Maravilla will also create a large scale wall mural that draws on two key sources. A line-drawing game played by Salvadoran children, Tripa Chuca (Dirty Guts) combines play, logic, and strategy, while the sixteenth-century Azcatitlan Codex narrative drawings told the story of the occupation, migration, and displacement of indigenous Aztec people during the Spanish colonial period. Both Tripa Chuca and the Azcatitlan narrative drawings map real and imagined routes. Inspired by those sources as well as his own memory and intuition, Maravilla has devised collaborative drawing exercises that combine map-making and play to explore stories of migration. These drawing exercises will be dedicated primarily to recalling the stories and experiences of both asylum seekers and DACA (Deferred Action for Childhood Arrivals) recipients living in the region.
As a migrant himself, Maravilla is acutely aware of the anxieties often experienced by undocumented peoples. He was one of the large group of undocumented children who migrated to the U.S. during the 1980s in order to escape the Salvadoran Civil War, and he now lives in Virginia, home to the fourth largest Salvadoran population in the U.S. Disease Thrower also reflects Maravilla’s own experiences with illness and recovery. He credits non-western forms of treatment—-including gongs and spiritual rituals—with helping him battle cancer. In this project, bowels become a locus for stress and disease, echoing in the sinuous formal qualities of his drawing, sculpture, and performance. Combining themes and forms that echo and reinforce each other across the different parts of the project, Disease Thrower, explores exercises that might help heal both the human body and the social body.

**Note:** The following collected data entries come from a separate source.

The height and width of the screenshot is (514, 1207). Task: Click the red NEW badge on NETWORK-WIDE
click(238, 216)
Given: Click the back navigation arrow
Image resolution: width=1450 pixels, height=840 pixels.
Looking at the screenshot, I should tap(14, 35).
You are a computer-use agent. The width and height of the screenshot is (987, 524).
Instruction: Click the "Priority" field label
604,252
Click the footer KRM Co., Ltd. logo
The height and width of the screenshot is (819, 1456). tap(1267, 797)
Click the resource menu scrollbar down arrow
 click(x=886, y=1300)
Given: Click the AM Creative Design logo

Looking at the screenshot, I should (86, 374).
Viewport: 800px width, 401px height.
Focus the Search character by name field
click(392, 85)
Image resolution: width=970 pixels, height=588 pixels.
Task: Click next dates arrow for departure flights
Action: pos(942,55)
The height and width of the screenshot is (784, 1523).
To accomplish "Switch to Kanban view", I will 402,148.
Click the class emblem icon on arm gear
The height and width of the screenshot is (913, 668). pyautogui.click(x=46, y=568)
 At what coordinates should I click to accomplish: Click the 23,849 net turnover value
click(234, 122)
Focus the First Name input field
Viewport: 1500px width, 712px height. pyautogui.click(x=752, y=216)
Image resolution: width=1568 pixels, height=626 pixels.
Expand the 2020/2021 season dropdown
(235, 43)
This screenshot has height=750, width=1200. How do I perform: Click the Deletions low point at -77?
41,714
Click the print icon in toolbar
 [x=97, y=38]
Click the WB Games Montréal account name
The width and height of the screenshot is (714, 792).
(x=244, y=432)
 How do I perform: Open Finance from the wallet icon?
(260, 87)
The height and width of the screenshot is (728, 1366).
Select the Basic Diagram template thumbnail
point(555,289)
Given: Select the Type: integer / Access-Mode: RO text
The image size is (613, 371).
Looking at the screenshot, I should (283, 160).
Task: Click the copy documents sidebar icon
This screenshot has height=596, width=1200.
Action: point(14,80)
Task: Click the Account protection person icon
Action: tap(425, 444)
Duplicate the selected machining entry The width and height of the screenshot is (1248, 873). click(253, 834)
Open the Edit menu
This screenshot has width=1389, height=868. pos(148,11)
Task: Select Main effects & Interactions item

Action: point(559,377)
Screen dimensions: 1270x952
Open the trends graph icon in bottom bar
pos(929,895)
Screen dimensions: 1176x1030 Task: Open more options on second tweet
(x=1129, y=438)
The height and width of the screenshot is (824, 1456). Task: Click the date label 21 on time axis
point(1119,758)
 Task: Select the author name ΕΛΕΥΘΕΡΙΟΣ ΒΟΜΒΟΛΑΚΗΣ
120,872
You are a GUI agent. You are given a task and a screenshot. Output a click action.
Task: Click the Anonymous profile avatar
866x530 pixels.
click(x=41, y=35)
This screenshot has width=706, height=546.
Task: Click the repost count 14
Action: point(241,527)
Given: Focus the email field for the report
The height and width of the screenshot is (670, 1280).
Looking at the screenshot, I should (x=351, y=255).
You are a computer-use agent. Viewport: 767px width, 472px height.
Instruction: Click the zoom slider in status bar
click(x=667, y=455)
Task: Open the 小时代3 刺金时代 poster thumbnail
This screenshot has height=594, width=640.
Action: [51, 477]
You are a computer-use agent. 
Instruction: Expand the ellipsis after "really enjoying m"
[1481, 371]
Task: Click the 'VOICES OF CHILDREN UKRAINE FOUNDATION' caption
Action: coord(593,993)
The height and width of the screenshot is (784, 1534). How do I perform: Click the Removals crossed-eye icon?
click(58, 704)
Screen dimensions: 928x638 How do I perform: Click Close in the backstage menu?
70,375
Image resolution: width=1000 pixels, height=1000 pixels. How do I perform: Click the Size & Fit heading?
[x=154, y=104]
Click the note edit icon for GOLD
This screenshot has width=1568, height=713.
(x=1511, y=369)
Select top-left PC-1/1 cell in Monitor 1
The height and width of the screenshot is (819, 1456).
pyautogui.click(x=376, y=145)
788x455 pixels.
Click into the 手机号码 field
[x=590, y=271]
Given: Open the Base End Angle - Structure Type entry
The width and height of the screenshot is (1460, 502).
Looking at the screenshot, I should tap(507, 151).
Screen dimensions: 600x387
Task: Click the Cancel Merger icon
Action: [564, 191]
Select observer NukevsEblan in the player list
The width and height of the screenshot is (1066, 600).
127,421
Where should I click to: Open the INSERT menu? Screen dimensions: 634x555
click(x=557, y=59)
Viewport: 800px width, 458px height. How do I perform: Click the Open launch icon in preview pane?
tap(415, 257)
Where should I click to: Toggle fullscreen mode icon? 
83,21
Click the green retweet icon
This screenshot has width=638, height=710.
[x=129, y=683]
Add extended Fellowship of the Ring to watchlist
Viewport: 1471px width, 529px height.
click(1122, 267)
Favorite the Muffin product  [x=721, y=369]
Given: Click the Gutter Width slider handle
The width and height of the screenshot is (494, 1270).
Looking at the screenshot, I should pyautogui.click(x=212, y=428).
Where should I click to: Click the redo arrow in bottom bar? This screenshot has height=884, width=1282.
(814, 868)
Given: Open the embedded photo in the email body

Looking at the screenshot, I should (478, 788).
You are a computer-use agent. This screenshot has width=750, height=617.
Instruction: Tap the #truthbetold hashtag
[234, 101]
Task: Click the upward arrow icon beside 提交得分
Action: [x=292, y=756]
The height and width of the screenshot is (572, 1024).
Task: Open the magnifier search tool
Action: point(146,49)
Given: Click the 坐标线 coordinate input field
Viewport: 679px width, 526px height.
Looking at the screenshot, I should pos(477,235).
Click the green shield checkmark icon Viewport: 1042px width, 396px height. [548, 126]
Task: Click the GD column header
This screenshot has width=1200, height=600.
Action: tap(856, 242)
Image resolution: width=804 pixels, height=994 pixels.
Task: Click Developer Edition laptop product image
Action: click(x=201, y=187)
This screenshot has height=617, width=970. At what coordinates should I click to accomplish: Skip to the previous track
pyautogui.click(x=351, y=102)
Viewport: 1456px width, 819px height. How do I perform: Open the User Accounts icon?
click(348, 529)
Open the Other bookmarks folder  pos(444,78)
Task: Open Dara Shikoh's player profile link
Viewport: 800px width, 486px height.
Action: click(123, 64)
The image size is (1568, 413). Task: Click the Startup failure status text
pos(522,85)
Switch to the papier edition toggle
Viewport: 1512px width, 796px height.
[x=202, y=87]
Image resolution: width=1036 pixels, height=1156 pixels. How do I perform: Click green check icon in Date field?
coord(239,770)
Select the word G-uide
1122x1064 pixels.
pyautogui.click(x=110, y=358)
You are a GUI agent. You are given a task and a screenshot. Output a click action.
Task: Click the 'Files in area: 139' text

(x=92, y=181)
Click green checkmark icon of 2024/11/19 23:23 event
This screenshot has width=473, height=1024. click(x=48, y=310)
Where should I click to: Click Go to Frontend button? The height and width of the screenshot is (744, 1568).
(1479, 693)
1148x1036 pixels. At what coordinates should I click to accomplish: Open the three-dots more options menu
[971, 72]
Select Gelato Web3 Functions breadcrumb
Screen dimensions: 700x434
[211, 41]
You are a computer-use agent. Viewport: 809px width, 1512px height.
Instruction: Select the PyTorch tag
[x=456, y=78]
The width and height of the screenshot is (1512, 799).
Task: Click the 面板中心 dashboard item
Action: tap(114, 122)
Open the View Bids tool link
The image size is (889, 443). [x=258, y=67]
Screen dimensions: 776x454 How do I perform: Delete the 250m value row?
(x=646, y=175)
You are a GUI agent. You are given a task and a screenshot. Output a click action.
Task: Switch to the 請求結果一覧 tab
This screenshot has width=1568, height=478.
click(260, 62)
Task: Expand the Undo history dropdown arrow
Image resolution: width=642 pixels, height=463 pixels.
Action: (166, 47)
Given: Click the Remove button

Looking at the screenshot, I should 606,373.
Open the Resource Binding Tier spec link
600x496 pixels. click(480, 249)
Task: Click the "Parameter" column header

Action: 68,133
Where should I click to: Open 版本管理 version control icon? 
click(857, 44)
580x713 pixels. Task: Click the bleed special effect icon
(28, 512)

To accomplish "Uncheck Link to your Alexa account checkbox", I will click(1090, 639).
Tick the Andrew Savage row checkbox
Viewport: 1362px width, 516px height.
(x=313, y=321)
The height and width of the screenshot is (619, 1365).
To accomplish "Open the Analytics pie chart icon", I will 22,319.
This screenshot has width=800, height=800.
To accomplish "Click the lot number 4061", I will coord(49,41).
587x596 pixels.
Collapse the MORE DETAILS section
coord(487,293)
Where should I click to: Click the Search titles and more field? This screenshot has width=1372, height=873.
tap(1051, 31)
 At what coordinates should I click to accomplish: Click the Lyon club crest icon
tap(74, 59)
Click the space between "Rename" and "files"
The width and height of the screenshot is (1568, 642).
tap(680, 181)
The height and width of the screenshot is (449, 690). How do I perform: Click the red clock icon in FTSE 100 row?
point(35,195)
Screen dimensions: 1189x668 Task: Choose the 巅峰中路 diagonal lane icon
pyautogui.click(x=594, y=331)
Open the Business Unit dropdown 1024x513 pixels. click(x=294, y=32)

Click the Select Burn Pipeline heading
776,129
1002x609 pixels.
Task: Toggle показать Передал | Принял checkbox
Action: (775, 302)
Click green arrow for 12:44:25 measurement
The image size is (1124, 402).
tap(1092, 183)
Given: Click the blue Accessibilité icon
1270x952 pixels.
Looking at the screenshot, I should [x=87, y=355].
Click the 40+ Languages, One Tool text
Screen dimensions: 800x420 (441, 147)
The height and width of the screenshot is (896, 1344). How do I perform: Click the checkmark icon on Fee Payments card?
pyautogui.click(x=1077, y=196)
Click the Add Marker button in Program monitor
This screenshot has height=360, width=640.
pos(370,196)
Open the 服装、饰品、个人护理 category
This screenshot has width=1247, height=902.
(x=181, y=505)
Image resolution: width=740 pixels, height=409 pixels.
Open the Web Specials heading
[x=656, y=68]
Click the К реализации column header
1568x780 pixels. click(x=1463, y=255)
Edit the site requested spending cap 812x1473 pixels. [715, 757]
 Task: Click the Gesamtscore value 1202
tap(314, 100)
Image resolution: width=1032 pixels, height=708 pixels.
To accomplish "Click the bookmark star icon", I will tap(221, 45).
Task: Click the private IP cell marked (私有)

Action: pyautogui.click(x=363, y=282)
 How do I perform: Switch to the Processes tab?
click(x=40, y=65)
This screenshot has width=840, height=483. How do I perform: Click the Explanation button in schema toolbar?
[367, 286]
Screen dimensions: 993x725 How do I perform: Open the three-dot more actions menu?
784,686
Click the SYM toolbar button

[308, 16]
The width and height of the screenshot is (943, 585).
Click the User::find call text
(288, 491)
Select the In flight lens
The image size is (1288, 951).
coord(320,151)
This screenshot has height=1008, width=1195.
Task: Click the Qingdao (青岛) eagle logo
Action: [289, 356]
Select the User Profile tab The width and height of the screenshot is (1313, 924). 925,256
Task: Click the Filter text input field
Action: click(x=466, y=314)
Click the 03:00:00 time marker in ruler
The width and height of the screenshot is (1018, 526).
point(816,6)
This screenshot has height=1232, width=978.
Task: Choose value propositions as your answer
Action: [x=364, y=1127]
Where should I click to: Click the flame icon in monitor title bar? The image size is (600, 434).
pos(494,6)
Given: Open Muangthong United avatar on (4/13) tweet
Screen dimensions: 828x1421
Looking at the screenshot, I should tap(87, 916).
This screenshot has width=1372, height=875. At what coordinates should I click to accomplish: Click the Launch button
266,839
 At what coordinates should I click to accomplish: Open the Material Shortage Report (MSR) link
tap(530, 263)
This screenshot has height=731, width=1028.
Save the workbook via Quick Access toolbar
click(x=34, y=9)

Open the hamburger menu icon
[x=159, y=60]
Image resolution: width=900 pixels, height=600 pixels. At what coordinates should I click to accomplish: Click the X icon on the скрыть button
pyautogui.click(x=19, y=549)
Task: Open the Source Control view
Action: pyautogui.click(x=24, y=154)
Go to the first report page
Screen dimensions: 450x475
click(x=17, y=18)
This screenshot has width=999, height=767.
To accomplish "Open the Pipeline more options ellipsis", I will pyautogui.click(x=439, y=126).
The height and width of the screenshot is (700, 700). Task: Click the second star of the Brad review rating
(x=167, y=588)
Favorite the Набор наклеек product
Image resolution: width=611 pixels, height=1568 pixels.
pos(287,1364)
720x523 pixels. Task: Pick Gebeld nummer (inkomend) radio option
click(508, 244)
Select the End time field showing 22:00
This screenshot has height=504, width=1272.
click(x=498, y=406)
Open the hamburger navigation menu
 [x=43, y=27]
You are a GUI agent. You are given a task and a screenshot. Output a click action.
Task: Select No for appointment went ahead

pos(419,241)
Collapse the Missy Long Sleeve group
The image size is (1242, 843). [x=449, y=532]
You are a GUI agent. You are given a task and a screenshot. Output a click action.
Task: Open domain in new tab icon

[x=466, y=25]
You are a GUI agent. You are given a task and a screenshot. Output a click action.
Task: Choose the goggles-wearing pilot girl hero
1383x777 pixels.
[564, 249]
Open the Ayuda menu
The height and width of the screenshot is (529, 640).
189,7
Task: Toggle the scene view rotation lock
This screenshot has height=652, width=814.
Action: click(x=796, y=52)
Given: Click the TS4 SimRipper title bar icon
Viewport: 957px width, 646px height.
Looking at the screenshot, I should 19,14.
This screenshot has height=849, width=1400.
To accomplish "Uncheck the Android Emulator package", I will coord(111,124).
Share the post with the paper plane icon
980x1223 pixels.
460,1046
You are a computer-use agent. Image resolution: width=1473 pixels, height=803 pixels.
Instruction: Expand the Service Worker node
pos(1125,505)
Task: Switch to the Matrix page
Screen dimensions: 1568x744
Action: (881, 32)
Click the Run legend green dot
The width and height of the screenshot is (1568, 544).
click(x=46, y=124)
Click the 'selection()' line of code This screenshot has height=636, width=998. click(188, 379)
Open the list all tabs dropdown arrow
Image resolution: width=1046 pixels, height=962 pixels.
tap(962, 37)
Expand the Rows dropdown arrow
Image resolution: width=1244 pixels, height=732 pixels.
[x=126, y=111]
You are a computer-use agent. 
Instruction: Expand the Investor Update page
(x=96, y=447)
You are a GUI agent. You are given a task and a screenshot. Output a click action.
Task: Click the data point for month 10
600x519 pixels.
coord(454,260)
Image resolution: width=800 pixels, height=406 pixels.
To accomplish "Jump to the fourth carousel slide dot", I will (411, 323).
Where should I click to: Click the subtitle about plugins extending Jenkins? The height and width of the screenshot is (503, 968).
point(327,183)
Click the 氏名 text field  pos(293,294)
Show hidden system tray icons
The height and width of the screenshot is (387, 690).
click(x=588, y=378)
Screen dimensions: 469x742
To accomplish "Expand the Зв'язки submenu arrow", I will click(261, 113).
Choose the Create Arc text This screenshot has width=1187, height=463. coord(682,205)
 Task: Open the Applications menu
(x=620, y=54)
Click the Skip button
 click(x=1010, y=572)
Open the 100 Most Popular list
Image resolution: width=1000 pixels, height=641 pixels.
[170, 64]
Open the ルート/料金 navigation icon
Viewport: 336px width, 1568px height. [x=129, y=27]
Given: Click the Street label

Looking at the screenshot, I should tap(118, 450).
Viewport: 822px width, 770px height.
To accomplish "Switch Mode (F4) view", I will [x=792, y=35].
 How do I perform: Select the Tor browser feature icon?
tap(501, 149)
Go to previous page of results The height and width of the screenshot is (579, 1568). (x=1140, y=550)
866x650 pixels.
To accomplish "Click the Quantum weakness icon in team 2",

Guadalupe Maravilla is an assistant professor at Virginia Commonwealth University’s School of The Arts in the Department of Sculpture and Extended Media. Provocations: Guadalupe Maravilla will be Maravilla’s second solo museum show in the United States. To honor his undocumented father, the artist, formerly known as Irvin Morázan, adopted his father’s pseudonym—Maravilla, or “wonder” and “marvel” in Spanish—as his surname. He combined it with Guadalupe, the Spanish name for the Aztec earth mother deity.
Maravilla has performed and presented his work extensively in venues such as the Whitney Museum of American Art, the Metropolitan Museum of Art, Bronx Museum, El Museo Del Barrio, MARTE (El Salvador), Central America Biennial X (Costa Rica), XI Nicaragua Biennial, Performa 11 & 13, Fux-Box Festival, Exit Art, Smack Mellon, Rubin Foundation and the ICA in Miami (2019). Residencies include; LMCC Workspace, SOMA, Skowhegan and Drawing Center. Awards and fellowships include; Soros Fellowship: Art Migration and Public Space 2019, Creative Capital Grant 2016, Franklin Furnace 2018, Joan Mitchell Emerging Artist Grant 2016, Art Matters Grant 2013, Art Matters Fellowship 2017, Virginia Museum of Fine Arts Fellowship 2018, Dedalus Foundation Grant 2013 and The Robert Mapplethorpe Foundation Award 2003.
Architect Steven Holl has described the soaring volume of the True Farr Luck Gallery as “a provocation for artists to engage.” The Provocations series takes its name from that statement: every year, the ICA will commission an artist to create new work in response to this site. Each Provocations project will be on view for an extended period, activated by programs that offer varied perspectives and different ways to experience the work over time.
The Provocations series embodies the ICA’s role as an institute for contemporary art. By commissioning major works, we support artists, extend VCU’s research and teaching mission, and create opportunities for our communities to experience powerful art and provocative architecture.